### Dataset records:
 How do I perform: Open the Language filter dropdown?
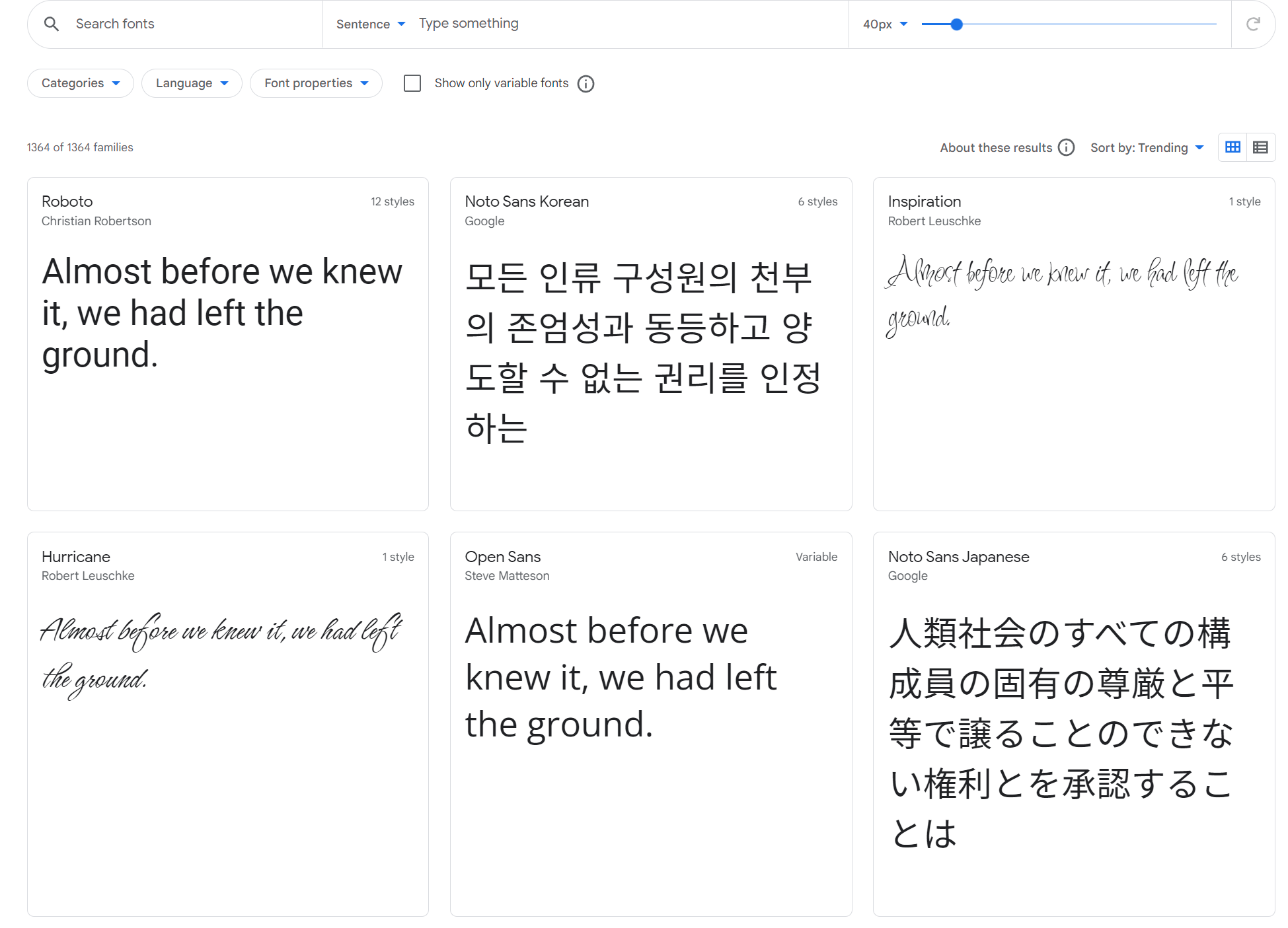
--
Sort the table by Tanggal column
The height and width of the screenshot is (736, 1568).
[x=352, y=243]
* * *
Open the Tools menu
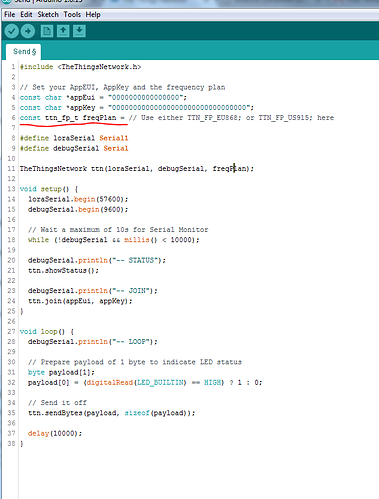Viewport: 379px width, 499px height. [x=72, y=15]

### Written exercise:
Starting at the line that contains "Sort the table by Tanggal column" and stopping after the line that contains "[x=352, y=243]", rewrite those lines with "column" changed to "field" and nothing else altered.

### Task result:
Sort the table by Tanggal field
The height and width of the screenshot is (736, 1568).
[x=352, y=243]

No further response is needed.